Les terres agricoles canadiennes sont un vaste puits de carbone grâce à la hausse des rendements et de l’apport racinaire

Citation

Fan, J., McConkey, B.G., Liang, B.C., Angers, D.A., Janzen, H.H., Kröbel, R., Cerkowniak, D.D., Smith, W.N. (2019). Increasing crop yields and root input make Canadian farmland a large carbon sink, 336 49-58. http://dx.doi.org/10.1016/j.geoderma.2018.08.004

Résumé en langage clair

Nous avons mené une étude de modélisation pour déterminer l’effet des pratiques agricoles des exploitations canadiennes sur le bilan global du carbone. Dans le cadre de l’étude, nous avons tenu compte de la conversion, par photosynthèse, du carbone atmosphérique en matière organique du sol ainsi que du carbone retourné aux sols par le fumier de bétail. Nos résultats indiquent que, de 1971 à 2015, le carbone total retourné aux sols a augmenté de 81 %. Avant 1990, dans les terres agricoles canadiennes, les pertes de carbone associées à la décomposition de la matière organique étaient supérieures aux apports attribuables aux résidus de culture et au fumier.
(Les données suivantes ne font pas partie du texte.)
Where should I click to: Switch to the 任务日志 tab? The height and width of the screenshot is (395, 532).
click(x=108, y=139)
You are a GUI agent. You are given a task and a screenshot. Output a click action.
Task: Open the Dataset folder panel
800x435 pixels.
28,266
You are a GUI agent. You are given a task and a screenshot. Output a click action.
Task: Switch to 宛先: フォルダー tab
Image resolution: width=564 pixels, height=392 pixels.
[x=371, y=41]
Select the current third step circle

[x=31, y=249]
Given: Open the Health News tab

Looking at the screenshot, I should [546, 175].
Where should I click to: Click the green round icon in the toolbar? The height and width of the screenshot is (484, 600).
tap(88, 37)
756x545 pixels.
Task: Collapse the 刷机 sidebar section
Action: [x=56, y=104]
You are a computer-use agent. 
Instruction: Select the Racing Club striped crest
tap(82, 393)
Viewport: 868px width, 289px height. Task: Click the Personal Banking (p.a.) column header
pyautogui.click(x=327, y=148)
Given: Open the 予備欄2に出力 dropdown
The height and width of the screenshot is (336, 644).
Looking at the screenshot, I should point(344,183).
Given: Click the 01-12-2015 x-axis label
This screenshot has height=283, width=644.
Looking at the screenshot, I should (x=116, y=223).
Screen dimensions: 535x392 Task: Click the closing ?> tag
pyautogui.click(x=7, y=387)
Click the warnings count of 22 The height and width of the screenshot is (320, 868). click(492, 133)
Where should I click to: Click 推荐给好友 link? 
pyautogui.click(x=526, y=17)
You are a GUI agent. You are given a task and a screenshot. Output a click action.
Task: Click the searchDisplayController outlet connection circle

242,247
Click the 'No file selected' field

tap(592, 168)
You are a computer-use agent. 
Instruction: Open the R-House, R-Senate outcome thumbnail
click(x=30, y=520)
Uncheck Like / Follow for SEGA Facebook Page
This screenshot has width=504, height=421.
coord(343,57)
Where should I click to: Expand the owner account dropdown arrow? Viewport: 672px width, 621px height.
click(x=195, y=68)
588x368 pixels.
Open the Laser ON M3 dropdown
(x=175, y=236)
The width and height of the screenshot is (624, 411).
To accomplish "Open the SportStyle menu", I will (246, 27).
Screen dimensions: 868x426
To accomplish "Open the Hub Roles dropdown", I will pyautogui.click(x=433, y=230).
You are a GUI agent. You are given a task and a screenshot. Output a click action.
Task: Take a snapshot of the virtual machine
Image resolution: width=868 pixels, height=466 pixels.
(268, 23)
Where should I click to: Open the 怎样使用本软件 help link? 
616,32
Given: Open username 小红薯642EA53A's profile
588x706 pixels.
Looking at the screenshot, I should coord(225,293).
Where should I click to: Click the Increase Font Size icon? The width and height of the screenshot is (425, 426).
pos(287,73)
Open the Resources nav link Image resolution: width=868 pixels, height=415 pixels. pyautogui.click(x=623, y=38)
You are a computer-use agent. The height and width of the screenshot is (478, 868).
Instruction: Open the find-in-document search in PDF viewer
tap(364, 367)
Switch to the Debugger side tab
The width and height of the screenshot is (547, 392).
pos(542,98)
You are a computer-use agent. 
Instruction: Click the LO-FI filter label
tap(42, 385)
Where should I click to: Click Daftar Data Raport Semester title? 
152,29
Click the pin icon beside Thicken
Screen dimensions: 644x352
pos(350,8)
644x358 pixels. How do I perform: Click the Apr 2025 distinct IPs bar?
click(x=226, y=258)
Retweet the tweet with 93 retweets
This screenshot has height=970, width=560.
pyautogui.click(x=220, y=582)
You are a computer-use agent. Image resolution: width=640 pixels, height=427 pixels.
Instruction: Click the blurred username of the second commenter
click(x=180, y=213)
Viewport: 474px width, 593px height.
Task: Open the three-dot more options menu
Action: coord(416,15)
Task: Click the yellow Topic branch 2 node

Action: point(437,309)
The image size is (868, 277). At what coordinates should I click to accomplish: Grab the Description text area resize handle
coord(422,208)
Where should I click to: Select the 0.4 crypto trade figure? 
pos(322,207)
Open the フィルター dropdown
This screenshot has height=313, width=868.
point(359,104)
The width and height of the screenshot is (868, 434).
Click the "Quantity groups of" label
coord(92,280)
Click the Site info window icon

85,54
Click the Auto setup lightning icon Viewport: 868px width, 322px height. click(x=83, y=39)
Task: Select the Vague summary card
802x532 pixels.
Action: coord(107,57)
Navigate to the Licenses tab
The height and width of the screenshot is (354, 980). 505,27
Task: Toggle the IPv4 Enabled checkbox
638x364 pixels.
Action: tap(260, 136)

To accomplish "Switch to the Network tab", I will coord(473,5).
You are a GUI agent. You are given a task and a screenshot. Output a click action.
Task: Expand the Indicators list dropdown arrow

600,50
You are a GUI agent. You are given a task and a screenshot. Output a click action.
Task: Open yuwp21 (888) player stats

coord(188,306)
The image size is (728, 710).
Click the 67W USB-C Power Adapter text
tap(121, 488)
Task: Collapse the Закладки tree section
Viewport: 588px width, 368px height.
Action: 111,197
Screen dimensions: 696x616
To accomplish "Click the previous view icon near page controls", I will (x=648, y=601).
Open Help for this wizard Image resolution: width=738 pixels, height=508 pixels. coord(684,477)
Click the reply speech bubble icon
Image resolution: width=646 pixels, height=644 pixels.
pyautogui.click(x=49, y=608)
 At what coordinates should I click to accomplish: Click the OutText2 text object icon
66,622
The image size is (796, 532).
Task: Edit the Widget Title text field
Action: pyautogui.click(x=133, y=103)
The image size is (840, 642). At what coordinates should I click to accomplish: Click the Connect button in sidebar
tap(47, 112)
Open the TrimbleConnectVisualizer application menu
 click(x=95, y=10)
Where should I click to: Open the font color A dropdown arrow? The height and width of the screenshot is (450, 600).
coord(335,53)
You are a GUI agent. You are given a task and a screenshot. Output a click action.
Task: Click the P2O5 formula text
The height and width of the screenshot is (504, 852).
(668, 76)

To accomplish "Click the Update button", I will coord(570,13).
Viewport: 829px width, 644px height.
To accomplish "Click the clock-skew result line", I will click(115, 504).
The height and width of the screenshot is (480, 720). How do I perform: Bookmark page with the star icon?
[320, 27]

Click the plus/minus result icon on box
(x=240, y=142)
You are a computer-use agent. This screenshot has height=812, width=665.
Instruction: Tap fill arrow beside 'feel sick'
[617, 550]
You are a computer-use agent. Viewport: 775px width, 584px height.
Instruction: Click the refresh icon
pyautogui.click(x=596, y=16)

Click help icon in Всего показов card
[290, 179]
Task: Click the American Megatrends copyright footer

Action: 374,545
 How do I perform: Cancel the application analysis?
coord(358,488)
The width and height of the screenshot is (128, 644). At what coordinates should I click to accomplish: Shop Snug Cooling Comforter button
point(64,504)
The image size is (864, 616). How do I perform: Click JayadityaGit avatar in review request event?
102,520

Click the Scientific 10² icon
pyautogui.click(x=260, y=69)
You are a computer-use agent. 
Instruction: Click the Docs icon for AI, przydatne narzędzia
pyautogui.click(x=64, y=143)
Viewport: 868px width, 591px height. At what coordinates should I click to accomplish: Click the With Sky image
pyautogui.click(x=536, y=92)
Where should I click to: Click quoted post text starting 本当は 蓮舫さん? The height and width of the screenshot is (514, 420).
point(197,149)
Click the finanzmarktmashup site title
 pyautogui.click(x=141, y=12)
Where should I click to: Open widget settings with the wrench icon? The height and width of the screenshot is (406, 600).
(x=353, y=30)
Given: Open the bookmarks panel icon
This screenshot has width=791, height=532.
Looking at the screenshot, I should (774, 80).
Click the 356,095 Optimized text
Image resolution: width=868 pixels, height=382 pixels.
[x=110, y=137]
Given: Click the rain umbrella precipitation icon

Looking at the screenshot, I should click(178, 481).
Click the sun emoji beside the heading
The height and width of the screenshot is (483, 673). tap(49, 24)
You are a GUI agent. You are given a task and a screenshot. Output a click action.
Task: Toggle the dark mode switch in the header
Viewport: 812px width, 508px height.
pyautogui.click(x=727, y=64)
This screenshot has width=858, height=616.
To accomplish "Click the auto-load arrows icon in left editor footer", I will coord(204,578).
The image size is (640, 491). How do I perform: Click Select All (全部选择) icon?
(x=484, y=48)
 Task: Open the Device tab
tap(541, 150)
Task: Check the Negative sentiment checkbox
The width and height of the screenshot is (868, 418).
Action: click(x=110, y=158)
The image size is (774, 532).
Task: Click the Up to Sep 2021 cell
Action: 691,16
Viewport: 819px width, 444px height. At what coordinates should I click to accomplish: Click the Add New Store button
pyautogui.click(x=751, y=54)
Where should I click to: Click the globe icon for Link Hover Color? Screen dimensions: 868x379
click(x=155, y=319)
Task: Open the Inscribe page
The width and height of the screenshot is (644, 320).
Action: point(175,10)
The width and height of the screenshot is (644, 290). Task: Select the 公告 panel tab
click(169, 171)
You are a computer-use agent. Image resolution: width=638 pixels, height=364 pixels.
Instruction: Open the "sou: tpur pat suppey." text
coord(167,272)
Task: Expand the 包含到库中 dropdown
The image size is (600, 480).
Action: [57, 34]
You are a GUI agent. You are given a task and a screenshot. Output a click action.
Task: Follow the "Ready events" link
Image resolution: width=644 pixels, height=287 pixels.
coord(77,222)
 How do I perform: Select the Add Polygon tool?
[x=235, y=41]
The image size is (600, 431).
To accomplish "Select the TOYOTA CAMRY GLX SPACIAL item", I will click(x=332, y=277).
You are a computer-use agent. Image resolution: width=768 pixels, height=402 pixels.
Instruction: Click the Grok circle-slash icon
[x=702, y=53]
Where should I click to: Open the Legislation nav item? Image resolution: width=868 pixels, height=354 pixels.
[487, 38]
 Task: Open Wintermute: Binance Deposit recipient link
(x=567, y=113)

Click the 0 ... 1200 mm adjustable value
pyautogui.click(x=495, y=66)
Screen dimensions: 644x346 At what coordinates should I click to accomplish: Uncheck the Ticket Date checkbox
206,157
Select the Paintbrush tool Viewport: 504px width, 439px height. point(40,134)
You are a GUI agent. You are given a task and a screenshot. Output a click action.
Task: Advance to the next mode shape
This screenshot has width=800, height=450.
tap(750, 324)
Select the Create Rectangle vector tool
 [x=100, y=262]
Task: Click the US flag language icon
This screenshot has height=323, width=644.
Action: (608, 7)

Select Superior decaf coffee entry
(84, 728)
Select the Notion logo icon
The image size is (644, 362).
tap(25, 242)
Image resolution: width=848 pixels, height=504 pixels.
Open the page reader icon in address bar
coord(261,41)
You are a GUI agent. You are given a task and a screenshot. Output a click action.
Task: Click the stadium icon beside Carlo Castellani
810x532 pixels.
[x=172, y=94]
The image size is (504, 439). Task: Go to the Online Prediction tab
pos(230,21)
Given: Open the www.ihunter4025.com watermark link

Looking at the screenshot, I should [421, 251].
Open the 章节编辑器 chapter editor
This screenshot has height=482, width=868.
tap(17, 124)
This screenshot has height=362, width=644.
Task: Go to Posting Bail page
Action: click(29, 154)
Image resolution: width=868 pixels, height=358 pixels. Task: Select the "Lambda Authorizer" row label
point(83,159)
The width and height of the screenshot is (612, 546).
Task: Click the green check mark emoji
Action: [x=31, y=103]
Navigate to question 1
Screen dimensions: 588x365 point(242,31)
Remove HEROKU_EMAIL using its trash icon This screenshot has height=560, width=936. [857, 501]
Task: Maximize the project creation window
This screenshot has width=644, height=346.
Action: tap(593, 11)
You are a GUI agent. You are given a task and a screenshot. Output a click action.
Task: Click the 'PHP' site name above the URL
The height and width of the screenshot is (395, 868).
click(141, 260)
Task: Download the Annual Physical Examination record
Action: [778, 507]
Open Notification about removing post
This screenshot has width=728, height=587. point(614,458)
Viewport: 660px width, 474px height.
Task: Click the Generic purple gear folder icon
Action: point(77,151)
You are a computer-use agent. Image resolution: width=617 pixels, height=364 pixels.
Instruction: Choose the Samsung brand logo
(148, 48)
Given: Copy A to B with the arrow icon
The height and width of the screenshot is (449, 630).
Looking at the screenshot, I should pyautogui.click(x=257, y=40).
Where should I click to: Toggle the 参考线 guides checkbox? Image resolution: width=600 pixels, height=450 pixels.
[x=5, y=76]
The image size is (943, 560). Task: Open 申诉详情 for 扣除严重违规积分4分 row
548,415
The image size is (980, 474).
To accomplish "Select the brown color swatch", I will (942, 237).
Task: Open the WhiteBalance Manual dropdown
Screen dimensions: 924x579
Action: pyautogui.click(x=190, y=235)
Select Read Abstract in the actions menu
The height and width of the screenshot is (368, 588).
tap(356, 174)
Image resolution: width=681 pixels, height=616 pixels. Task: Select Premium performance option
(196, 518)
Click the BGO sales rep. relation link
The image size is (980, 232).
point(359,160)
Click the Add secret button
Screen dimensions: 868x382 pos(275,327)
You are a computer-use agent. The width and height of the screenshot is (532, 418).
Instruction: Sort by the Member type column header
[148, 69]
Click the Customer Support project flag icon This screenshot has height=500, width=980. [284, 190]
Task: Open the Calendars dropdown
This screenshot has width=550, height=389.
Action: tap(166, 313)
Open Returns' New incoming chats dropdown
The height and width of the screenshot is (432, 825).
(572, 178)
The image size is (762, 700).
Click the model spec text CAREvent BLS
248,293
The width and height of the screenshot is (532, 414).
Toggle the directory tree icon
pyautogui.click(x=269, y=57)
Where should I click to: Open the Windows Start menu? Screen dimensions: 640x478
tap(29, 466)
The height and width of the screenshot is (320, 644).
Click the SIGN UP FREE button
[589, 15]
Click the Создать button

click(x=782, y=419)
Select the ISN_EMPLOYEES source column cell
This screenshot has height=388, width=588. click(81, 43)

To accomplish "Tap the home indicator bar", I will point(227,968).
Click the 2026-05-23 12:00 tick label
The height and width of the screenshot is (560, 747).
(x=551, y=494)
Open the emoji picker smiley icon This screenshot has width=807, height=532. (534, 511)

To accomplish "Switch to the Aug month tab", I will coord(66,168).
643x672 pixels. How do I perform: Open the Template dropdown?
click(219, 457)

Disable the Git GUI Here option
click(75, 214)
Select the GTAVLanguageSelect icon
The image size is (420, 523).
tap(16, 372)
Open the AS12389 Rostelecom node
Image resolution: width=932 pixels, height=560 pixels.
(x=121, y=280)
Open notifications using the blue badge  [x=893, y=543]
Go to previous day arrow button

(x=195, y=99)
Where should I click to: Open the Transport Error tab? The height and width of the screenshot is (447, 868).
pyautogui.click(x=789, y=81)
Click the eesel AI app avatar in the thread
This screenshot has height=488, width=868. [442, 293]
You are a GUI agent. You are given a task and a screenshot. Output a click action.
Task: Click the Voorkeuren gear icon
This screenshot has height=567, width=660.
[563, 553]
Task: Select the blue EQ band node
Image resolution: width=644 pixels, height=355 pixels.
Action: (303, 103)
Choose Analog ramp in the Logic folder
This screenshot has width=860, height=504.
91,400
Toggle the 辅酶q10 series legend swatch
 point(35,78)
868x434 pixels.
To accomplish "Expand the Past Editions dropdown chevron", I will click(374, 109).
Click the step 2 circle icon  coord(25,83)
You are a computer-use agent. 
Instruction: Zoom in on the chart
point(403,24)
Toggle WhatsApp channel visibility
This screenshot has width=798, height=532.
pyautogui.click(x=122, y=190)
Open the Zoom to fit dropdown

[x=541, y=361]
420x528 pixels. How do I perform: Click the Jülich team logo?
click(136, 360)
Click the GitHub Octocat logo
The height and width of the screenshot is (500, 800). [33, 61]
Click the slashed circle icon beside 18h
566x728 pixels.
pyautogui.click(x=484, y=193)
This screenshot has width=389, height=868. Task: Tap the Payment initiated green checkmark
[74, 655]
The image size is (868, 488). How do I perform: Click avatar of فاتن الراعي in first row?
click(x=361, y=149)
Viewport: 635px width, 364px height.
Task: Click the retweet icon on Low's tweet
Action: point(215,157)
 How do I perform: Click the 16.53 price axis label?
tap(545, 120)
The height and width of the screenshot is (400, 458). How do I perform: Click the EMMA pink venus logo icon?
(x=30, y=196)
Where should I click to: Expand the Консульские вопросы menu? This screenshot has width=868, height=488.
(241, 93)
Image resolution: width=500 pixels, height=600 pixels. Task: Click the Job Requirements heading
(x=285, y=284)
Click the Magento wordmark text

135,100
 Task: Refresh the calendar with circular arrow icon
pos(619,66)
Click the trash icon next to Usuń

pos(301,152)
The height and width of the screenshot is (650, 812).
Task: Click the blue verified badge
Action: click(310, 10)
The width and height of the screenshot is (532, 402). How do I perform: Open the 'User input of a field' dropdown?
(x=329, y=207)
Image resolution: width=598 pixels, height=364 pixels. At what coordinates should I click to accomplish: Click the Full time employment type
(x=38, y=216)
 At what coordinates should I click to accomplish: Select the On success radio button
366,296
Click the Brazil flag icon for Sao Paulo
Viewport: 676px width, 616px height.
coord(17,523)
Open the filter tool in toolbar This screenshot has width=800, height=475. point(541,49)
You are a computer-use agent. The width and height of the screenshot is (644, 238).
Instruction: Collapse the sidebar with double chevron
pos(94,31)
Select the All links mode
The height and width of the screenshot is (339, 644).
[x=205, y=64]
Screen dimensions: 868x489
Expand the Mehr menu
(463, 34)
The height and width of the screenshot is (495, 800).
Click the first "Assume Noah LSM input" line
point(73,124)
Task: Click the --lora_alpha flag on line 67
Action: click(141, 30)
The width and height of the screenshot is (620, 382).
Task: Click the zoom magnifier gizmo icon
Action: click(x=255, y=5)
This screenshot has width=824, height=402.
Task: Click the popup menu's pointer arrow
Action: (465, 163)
Toutefois, les mesures combinées des producteurs agricoles pour accroître la productivité des cultures et nourrir plus de bétail ont entraîné une hausse suffisante des retours de carbone pour que les concentrations totales en matière organique du sol aient augmenté depuis. Le dioxyde de carbone prélevé et ainsi apporté au sol a permis de compenser environ le tiers des émissions de gaz à effet de serre totales du secteur agricole. En 2015, la hausse estimée du carbone du sol représentait une diminution de 10 % des émissions de gaz à effet de serre totales du Canada. Nos résultats montrent que, depuis 1971, la séquestration du carbone est principalement attribuable au canola, compte tenu de la hausse des superficies consacrées à cette culture et de la masse considérable de ses résidus et de ses racines. L’avoine est aussi associée à une part plus importante de la hausse du carbone organique dans le sol que d’autres plantes cultivées, à cause de son système racinaire important. Dans l’ensemble, le modèle montre que, avec des pratiques agricoles appropriées, le secteur agricole pourrait pratiquement avoir un bilan de carbone neutre grâce à l’augmentation du carbone organique dans le sol.

Résumé

© 2018. Le carbone organique du sol (COS) des terres agricoles est essentiel à la production alimentaire mondiale et à l’atténuation des gaz à effet de serre (GES). La quantification exacte des variations des stocks de COS à l’échelle régionale ou nationale, qui dépend fortement de données d’entrée spatiotemporelles fiables sur le carbone, demeure difficile. Ici, nous avons utilisé le modèle RothC fondé sur les processus pour estimer la variation des stocks de COS au Canada de 1971 à 2015, d’après les flux de C annuels calculés entre les terres agricoles et le secteur de l’élevage. Au Canada, l’apport total de C à la couche de 0 20 cm du sol issu des cultures, du fumier et des biosolides a augmenté de 81 % de 1971 à 2015, de sorte que les terres agricoles canadiennes sont passées de sources de CO2 avant 1990 (−1,1 Tg C an−1) à un puits de faible envergure entre 1990 et 2005 (4,6 Tg C an−1), puis à un puits de plus grande envergure par la suite (10,6 Tg C an−1). La tendance à la hausse des stocks de COS est principalement attribuable à la hausse des rendements des cultures; l’augmentation du puits de C depuis 2005 est attribuable à la hausse des apports de C, largement attribuable à l’augmentation des superficies consacrées au canola et du rendement de cette culture. La séquestration de COS a permis de compenser ~34 % ou plus des émissions de GES agricoles depuis 1990. La hausse des rendements et l’adoption de combinaisons de plantes qui produisent un apport proportionnellement supérieur de C dans le sol, comme le canola et l’avoine, pourraient permettre une séquestration additionnelle de COS estimée à 1,7 Tg C an−1 pour 2016-2030 au Canada. La présente étude montre que les apports de C par les plantes est le principal facteur de séquestration de COS, et que les pratiques agronomiques qui contribuent à l’augmentation de l’apport en C (choix des cultures et pratiques favorisant la hausse du rendement) peuvent considérablement contribuer aux stratégies d’atténuation relatives au climat.